Thanks Matthew, I haven't seen near enough of Arthur Askeys films. I have a copy of "The Backroom Boy" and of "The Ghost Train" (which I love to death) and a few old audio snippets from various radio plays and from "Workers Playtime". I would love to get my hands on "Band Wagon" or "I Thank you".

I think a post on famous people impersonating the Marx Brothers would make for good reading and viewing and would open up my eyes up to impressions (like Askeys impression of Harpo) that I didn't even know existed.

Azz said...

It was funny reading this entry as I got into the Marx Brothers as my dad recorded Night at the Opera and some other films off channel 4 in about 1985. I watched those videos over and over again until I saved enought pocket money to buy them on VHS. I wish I still had them as I vividly remember the adverts for Clairol hair dye and play safe frisbee public service video. It must have been hard to get companies to advertise in those days as there was only a few shown then there was a short musical interlude with a picture of a Xmas tree and a separate picture of the Chico, Harpo (asleep), Alan Jones and Groucho in his state room.

The whole thing just had a character and nostaligia that not only made Xmas special when I was a kid but also made me fall in love with the Marx Brothers.

Also, Monty on the Run was THE ZX spectrum game whilst listening continuouslt to West End Girls by the Pet Shop Boys (my older brothers had creative control in those days).

Matthew Coniam said...

I know what you mean about those old tapes.
I'd give anything to have the original 1983 BBC-2 recordings, with the continuity announcements first. I'd love to see that compilation trailer they ran that Christmas again too.

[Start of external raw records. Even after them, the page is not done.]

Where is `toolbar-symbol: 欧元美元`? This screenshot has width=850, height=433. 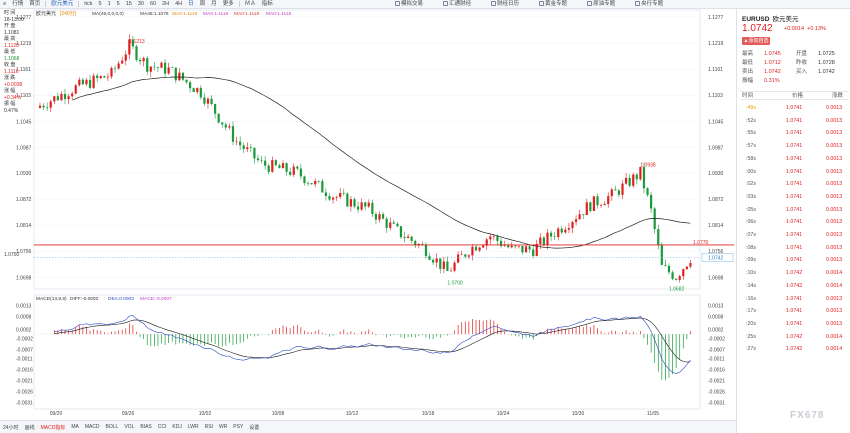 toolbar-symbol: 欧元美元 is located at coordinates (62, 4).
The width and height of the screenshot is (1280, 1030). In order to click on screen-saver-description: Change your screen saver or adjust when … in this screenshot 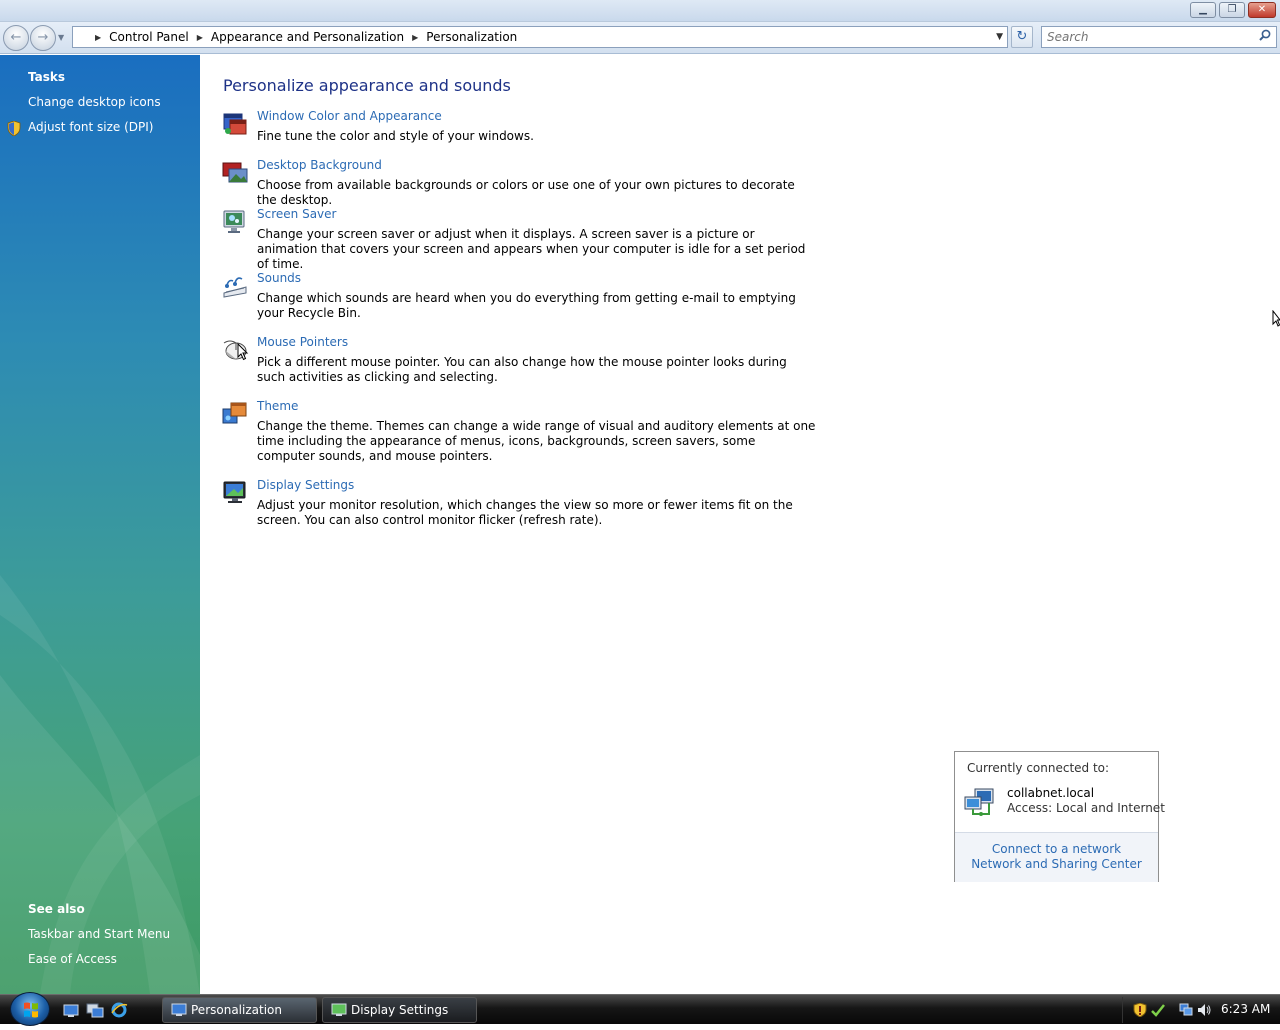, I will do `click(532, 249)`.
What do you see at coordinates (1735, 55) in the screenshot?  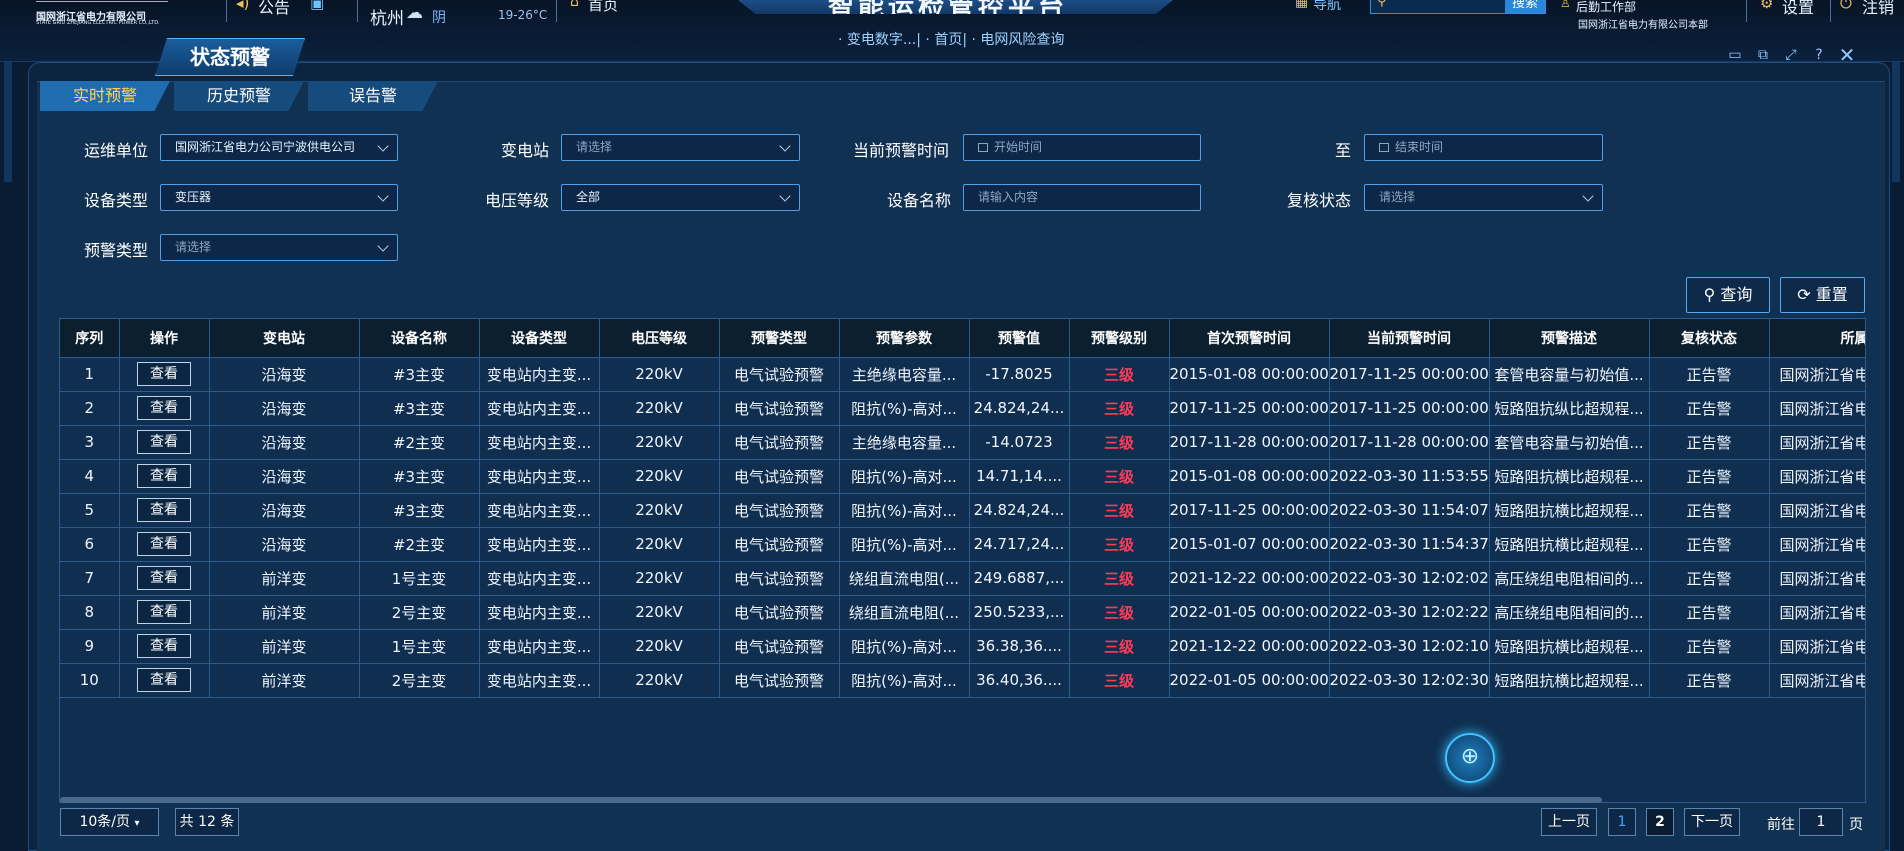 I see `minimize-icon: ▭` at bounding box center [1735, 55].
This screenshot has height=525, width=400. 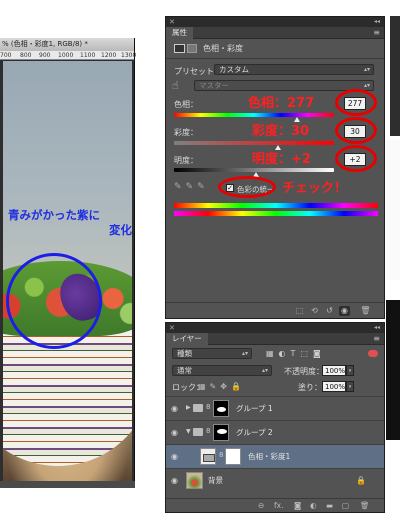 What do you see at coordinates (296, 354) in the screenshot?
I see `filter-icons: ▦◐T⬚◙` at bounding box center [296, 354].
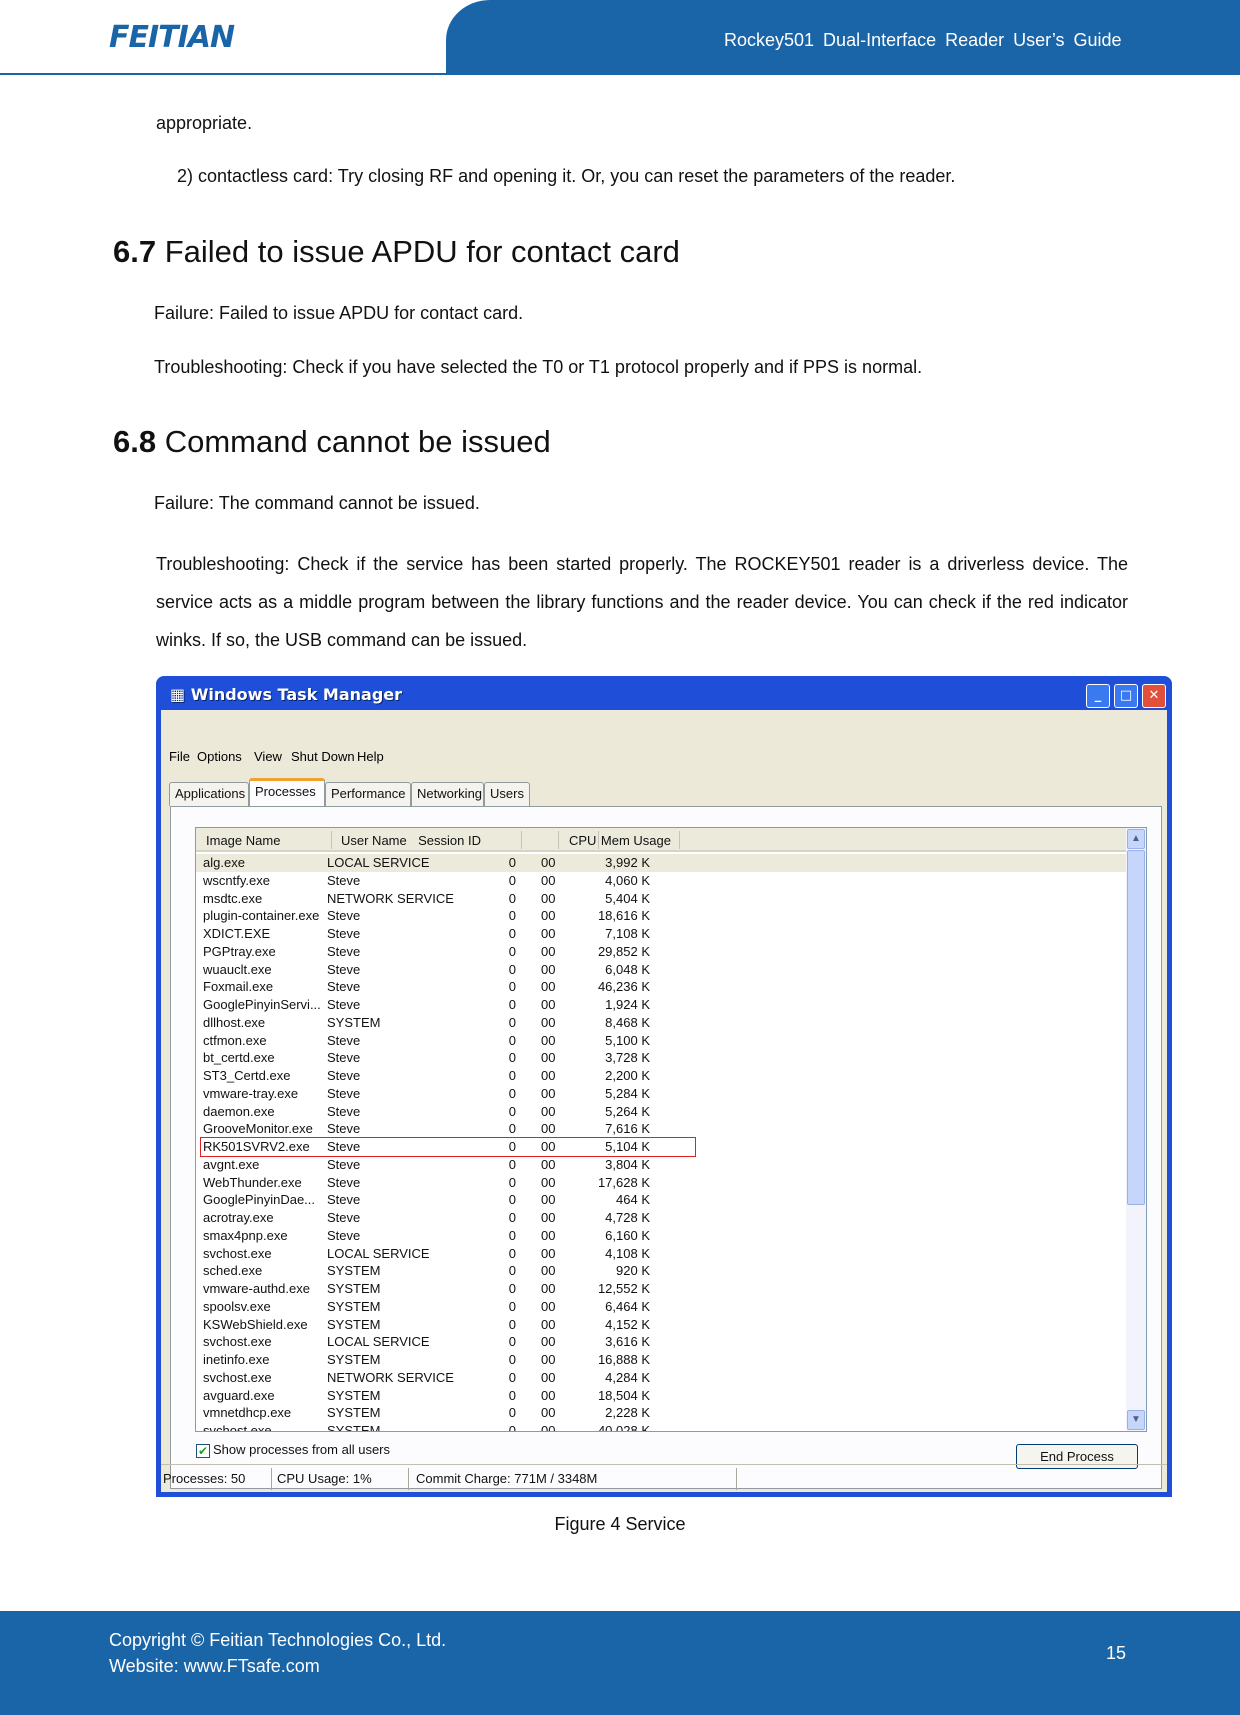 The height and width of the screenshot is (1715, 1240). Describe the element at coordinates (233, 898) in the screenshot. I see `image-name: msdtc.exe` at that location.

Does anyone out there have them? I did have one possible lead at one time, but it went cold.

Anonymous said...

Great post and some great memories. I was 11 in 1983 and staying up late over the Christmas holidays meant I stumbled upon the Marxes for the first time! I am now 48 and studying Film & TV at university - my current piece is on...The Marx Brothers!

Jerry Sciarrio said...

What a fun challenge! Of course, these days I'm usually in bed by 10, but what a great reason to stay up late -- if only I COULD stay up. I'll keep you posted on the results.